Research experience came early in this student's college career

Afreeka Phillips claims a comfortable seat in Uris Library before studying. The senior gained research experience early in her Cornell career. Frank DiMeo/University Photography

By Sheezan Bakali '01

As a freshman, Afreeka Phillips was looking for a part-time job on campus. And what began as a data entry job in the neurobiology department turned into a position with Professor Stephen Emlen's eight-year research project.

"I came to Cornell wanting to go into genetics," said Phillips, now a senior. "We had done a unit in my high school science class on genetics -- punnett squares and that sort of thing -- and that piqued my interest."

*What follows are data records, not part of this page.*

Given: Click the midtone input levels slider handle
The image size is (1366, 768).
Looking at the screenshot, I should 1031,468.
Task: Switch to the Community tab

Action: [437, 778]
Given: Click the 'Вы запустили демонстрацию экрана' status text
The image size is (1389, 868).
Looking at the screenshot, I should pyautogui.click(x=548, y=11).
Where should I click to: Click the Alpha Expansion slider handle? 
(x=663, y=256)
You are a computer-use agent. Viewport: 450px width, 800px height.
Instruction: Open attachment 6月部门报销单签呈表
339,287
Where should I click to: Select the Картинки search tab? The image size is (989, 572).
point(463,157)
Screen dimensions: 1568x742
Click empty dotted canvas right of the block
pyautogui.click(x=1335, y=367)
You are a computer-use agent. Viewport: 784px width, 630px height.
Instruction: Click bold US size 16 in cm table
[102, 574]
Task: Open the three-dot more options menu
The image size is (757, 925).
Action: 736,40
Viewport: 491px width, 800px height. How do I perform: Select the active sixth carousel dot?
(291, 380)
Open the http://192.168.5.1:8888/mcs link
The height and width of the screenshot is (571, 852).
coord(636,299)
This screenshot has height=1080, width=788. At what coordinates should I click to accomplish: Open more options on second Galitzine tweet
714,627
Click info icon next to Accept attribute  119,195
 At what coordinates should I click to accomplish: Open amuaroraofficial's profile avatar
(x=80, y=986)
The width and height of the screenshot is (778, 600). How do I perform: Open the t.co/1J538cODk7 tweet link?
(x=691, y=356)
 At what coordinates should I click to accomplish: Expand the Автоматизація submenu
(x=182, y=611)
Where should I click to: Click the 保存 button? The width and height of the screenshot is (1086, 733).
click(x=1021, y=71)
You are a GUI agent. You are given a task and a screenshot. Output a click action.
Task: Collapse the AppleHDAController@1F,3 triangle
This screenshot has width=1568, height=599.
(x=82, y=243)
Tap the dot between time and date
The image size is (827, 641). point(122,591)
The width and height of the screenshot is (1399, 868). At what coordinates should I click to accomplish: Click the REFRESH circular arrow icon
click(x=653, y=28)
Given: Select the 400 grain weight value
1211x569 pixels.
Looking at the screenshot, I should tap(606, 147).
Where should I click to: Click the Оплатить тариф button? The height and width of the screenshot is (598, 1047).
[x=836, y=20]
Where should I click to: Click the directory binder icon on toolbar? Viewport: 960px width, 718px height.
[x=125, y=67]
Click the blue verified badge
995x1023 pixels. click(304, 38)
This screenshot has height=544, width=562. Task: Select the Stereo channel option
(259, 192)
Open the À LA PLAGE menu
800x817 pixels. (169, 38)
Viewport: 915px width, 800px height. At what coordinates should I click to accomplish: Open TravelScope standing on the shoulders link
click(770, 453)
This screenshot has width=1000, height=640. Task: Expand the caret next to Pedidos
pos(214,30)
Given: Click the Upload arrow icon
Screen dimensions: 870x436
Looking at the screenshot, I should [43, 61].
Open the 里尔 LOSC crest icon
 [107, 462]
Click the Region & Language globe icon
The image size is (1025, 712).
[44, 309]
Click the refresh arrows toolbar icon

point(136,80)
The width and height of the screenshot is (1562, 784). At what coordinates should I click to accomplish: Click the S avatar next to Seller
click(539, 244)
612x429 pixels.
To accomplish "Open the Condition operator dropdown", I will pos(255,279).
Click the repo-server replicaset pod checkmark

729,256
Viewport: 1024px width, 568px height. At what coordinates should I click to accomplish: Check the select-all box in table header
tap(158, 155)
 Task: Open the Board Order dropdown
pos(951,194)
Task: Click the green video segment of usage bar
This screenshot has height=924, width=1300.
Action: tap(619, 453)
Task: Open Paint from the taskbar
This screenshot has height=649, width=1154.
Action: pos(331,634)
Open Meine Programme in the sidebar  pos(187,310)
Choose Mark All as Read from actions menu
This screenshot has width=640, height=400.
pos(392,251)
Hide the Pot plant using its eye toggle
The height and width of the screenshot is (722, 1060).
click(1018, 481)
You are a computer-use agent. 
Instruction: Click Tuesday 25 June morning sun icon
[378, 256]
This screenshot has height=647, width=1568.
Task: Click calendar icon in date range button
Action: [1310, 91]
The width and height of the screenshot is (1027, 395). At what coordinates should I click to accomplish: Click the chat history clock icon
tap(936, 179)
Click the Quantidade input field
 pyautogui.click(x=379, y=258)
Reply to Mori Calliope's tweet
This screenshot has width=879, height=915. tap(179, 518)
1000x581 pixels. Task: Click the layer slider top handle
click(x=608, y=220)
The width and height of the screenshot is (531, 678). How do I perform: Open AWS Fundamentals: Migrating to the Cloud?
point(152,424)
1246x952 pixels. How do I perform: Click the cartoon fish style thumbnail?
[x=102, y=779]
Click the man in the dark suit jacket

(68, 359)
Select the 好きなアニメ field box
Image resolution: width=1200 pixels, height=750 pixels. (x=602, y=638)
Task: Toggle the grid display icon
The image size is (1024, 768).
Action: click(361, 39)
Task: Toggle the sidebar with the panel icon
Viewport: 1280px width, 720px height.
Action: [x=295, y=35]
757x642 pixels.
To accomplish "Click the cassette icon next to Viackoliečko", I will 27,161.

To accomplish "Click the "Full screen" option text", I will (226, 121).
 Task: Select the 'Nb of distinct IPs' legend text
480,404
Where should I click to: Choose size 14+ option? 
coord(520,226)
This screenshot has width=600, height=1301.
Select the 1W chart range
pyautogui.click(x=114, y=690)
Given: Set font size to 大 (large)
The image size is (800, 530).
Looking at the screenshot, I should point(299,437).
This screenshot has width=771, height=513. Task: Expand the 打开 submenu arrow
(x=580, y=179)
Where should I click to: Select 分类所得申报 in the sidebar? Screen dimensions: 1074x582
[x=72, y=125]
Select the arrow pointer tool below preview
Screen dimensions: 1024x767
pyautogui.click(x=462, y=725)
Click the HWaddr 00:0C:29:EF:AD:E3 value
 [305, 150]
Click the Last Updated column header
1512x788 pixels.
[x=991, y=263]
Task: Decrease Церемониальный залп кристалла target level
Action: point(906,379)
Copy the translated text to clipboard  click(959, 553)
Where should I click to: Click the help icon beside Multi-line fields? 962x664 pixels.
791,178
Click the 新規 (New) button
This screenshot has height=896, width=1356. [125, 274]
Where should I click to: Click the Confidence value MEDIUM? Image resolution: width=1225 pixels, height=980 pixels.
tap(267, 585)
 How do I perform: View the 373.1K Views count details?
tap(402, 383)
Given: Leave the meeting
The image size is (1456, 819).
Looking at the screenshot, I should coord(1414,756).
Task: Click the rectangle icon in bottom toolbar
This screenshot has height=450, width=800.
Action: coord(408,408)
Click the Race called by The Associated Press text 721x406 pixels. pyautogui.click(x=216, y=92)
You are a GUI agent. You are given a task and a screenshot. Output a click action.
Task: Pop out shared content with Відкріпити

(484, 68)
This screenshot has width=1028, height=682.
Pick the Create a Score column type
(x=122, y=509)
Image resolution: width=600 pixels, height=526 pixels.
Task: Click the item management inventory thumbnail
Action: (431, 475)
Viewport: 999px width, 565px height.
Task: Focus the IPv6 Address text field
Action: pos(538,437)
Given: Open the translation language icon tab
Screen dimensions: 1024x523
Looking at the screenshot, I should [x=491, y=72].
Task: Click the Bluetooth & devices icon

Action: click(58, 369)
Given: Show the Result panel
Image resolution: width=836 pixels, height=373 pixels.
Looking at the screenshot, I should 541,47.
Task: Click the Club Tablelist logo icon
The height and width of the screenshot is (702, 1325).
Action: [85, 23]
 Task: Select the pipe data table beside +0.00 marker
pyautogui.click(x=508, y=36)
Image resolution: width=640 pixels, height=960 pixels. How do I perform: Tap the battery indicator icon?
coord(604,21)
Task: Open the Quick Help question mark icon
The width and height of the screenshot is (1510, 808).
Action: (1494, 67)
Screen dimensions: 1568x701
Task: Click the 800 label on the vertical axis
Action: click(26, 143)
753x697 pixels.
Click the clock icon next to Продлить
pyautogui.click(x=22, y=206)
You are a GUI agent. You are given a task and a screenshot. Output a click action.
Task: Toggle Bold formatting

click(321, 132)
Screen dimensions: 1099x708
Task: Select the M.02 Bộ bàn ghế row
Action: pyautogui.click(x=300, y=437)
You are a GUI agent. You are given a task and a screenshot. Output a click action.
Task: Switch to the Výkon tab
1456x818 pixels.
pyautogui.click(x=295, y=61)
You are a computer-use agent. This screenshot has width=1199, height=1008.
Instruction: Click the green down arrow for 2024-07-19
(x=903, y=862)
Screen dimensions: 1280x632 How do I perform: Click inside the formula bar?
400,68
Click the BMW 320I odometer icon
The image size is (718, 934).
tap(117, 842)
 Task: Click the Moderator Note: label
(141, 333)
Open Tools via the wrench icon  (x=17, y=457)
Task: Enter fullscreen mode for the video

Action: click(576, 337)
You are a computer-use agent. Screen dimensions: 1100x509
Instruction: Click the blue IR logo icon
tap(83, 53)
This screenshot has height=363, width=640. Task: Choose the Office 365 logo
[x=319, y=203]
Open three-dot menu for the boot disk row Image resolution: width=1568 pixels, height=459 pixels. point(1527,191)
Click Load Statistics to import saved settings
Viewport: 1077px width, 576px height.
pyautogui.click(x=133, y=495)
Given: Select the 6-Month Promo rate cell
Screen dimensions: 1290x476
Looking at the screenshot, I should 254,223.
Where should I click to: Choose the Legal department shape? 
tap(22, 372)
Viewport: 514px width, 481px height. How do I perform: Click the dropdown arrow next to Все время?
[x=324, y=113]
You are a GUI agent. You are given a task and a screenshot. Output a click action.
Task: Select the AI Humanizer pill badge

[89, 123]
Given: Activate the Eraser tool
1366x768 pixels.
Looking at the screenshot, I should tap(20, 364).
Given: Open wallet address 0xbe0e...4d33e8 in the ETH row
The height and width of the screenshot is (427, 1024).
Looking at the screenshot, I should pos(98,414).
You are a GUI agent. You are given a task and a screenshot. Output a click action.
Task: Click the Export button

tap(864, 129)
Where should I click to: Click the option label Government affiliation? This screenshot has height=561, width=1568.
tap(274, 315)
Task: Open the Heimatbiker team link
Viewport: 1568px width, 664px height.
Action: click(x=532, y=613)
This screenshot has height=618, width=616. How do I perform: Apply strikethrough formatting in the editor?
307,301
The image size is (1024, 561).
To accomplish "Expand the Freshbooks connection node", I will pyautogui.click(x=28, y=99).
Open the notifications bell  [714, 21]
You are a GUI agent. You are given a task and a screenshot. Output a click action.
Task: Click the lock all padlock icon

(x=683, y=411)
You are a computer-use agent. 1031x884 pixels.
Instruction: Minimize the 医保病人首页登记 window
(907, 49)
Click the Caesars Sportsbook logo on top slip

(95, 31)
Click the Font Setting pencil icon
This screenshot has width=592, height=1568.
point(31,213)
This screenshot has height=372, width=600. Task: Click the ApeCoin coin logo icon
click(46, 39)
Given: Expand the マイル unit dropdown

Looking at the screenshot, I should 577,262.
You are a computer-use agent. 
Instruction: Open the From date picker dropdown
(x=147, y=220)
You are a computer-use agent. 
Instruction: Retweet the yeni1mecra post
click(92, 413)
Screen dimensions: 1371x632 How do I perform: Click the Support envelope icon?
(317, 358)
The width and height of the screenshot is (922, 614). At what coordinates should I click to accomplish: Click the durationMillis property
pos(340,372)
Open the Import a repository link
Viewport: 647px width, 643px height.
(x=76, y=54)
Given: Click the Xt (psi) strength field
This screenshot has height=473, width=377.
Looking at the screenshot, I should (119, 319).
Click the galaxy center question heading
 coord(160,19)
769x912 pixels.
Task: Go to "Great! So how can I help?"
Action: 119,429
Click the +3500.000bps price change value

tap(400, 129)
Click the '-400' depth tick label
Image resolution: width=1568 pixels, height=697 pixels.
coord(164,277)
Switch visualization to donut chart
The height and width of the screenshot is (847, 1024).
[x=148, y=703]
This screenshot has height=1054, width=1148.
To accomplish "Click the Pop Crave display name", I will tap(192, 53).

But she couldn't find a job as a freshman on campus in genetics research -- until the end of that year when, while doing data entry for Emlen, she asked if he knew of any researchers doing genetic work.

"It turned out that he had been sending DNA samples to the Netherlands to be analyzed -- something I could do right on campus for him," Phillips said.

Emlen, professor of behavioral ecology, and Peter Wrege, senior research associate in behavioral ecology, had been studying jacanas, Panamanian shore birds, but were having a hard time determining the sex of the birds.

"The birds, when they are born, are too small to sex; and if they even survive to be adults, many of them disperse from the group. So we had been losing a lot of information that way," Emlen said. "Afreeka came in as a young student wanting to get genetic experience. We put her in contact with a scientist in the Netherlands so she could learn the molecular methods that allow you to tell the sex of a bird the day it hatches."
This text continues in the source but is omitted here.